Le gouvernement veut aller plus loin

«L’effet d’apprentissage», c’est la prise en compte du fait que sur les futurs EPR2, les équipes qui auront eu à souder le premier circuit vont y passer du temps, mais que le deuxième circuit identique prendra beaucoup moins de temps, et ainsi de suite. C’est aussi considérer que la visibilité sur un nombre de constructions importantes permet d’engager la formation en conséquence des équipes en amont permettant de disposer de la main d’œuvre nécessaire afin d’avoir à disposition à un horizon 2035 – 2045 un nombre suffisant de techniciens compétents dans chacun des corps de métier.

Face à ces diverses objections, Agnès Pannier-Runacher, ministre de la Transition énergétique, a ainsi annoncé qu’elle allait réinterroger l’ensemble de la filière nucléaire sur ce chiffre de 14 réacteurs, et quel serait le potentiel pour éventuellement faire plus.

Augmenter les capacités de production des anciens réacteurs

La deuxième annonce importante est celle de l’augmentation des capacités de production des réacteurs déjà existants. En effet, comme nous l’avons déjà vu, il est possible d’augmenter la puissance des centrales en cours de vie. La plupart des pays utilisant des réacteurs de même technologie (REP, de Westinghouse) l’ont déjà fait par le passé. Et pour se faire, ils ont fait appel à… des entreprises françaises.

Cette possibilité avait déjà été évoquée par EDF dans le passé. Avant d’être enterrée durant les années 2010 avant tou  pour des raisons économiques. La France était alors en importante surproduction électrique et les prix des marchés de l’électricité étaient à des niveaux tellement bas que la production était souvent vendue à perte. Augmenter celle-ci était donc un non-sens financier.

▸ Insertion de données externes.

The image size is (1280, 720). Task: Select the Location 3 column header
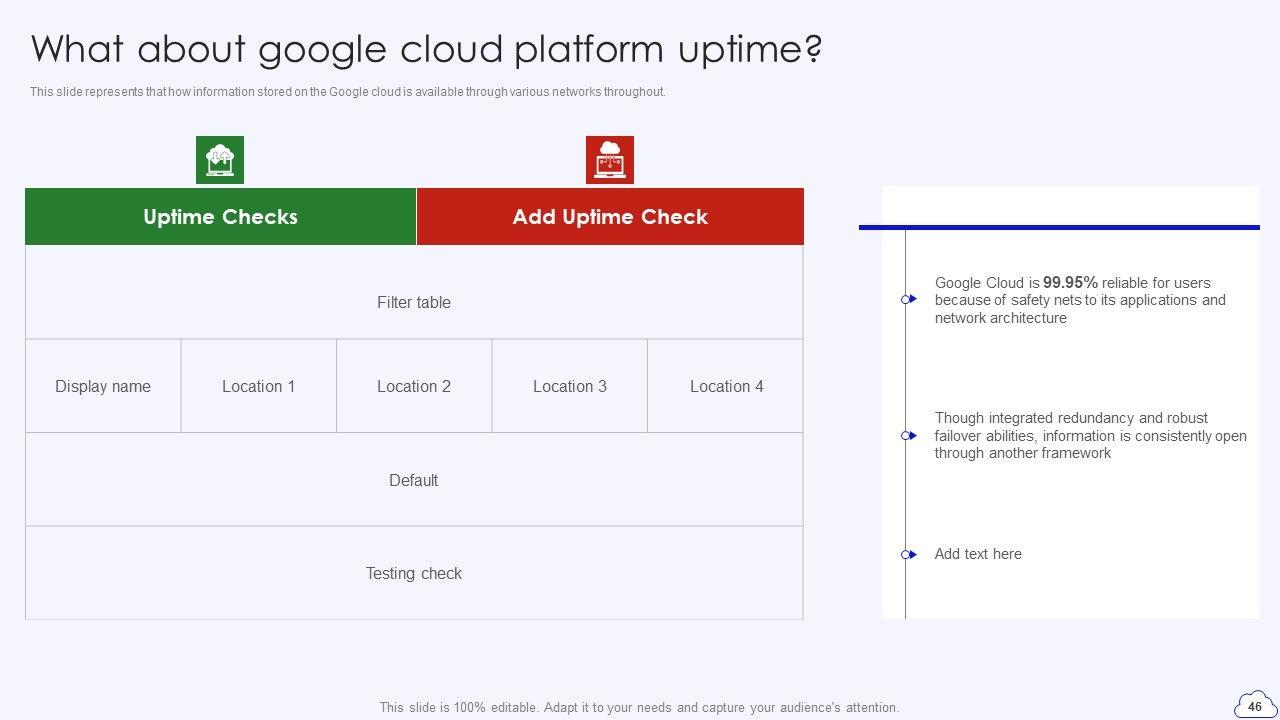(570, 386)
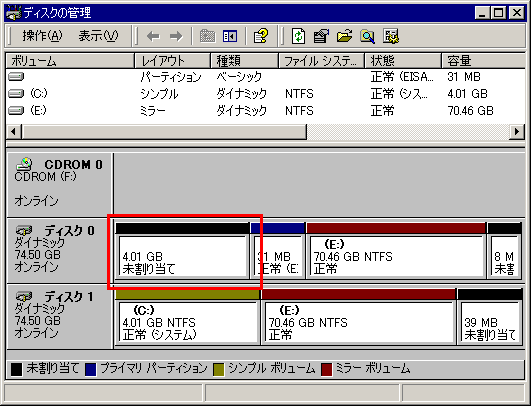The width and height of the screenshot is (531, 406).
Task: Click the Refresh toolbar icon
Action: (298, 36)
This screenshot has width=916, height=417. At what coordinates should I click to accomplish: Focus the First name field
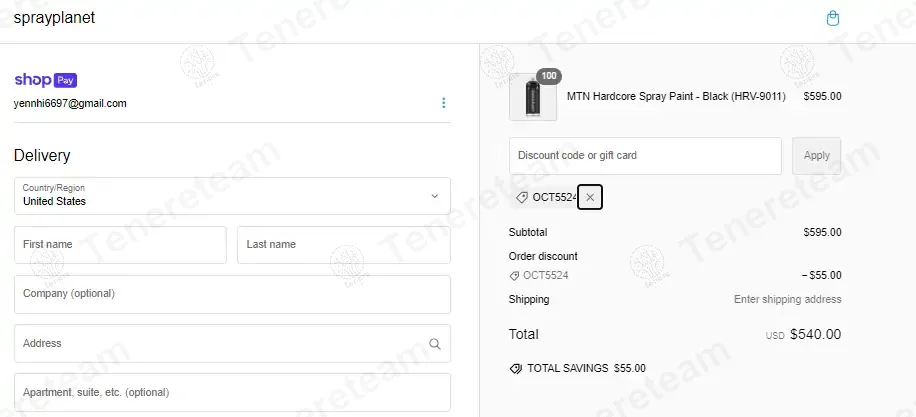tap(120, 245)
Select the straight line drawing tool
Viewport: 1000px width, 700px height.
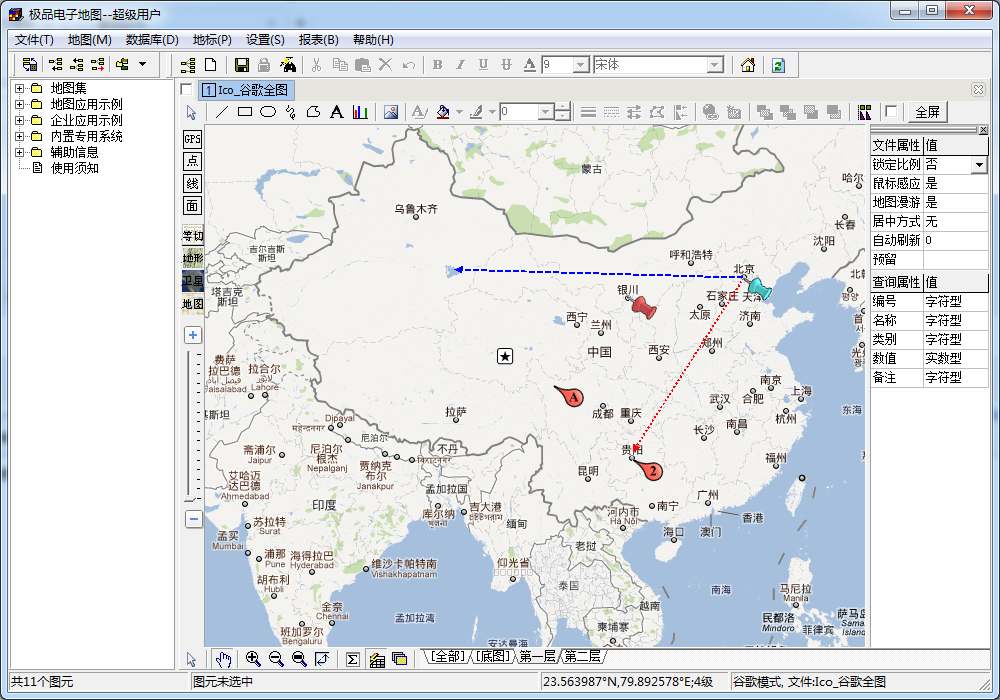click(222, 112)
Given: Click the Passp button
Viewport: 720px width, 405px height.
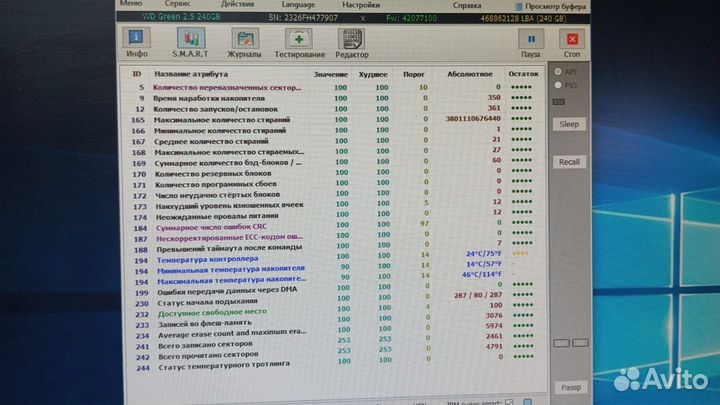Looking at the screenshot, I should [570, 387].
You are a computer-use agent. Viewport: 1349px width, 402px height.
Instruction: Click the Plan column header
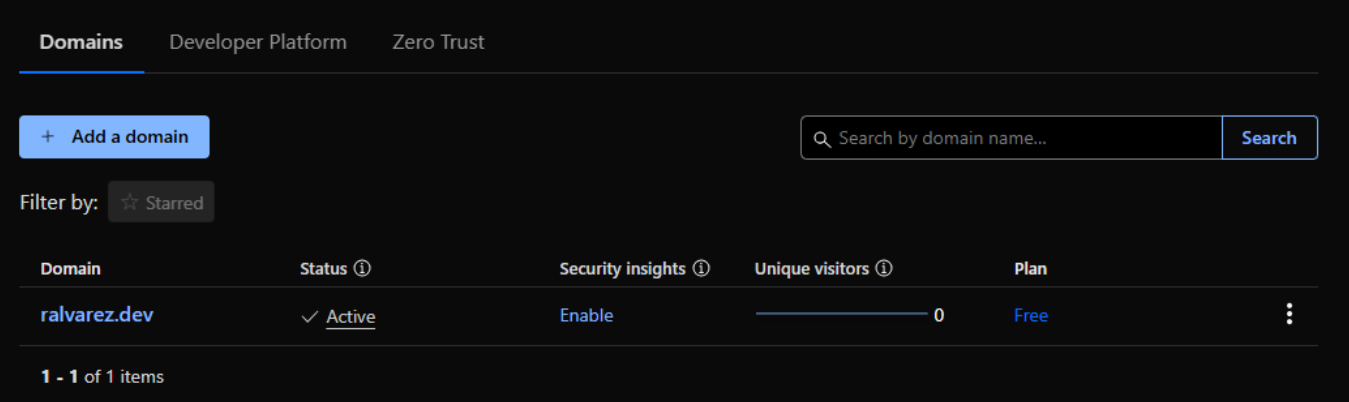click(1031, 269)
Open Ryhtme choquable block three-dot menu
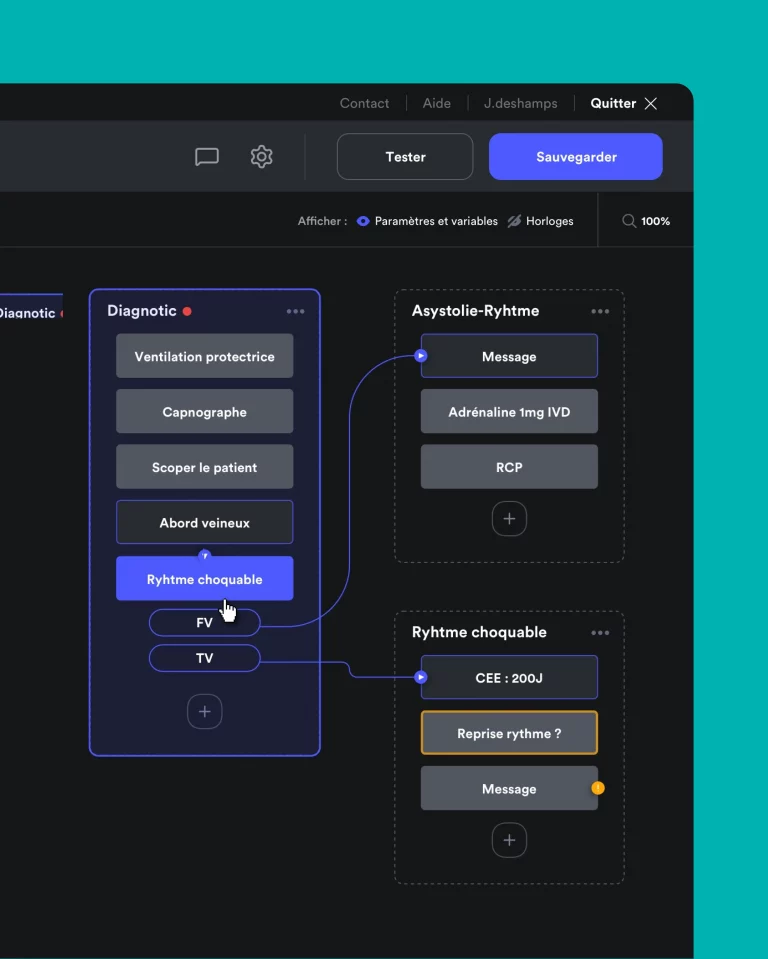 [x=600, y=632]
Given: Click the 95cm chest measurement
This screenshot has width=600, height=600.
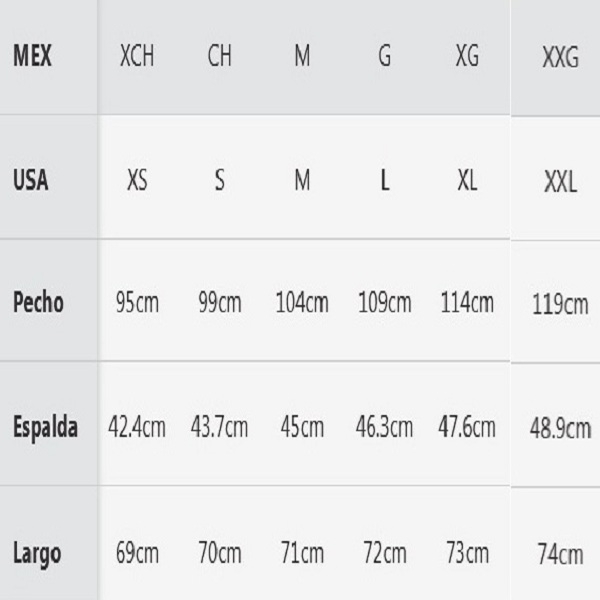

Mais 10 ans plus tard, la situation a bien changé. Et aujourd’hui, augmenter de 10% la puissance des réacteurs existants permettrait de gagner la capacité de 4 nouveaux EPR pour un investissement qui devrait être mineur. En interne à la filière, une source m’indiquait que le plus gros changement sur les autres réacteurs européens ayant subi cette augmentation consistait à l’installation d’un nouveau générateur de vapeur.

Or, une grande partie des générateurs de vapeur ont été changés ou sont en cours de remplacement sur le parc actuel d’EDF dans le cadre de la modernisation des installations existantes à l’occasion de leur visite décennale. Et les nouveaux générateurs installés sont tout à fait en capacité de supporter une augmentation de charge de 10%. Donc, l’augmentation de capacité de production électrique des réacteurs français ne nécessiterait pas, si elle était décidée, de grands changements et de grands investissements.

Cela dit, cela exigera tout de même un travail important d’ingénierie et de contrôle, mais le potentiel est là. On peut en tout cas se féliciter de voir que tous les axes de développement de la production nucléaire sont maintenant envisagés et étudiés sans tabous.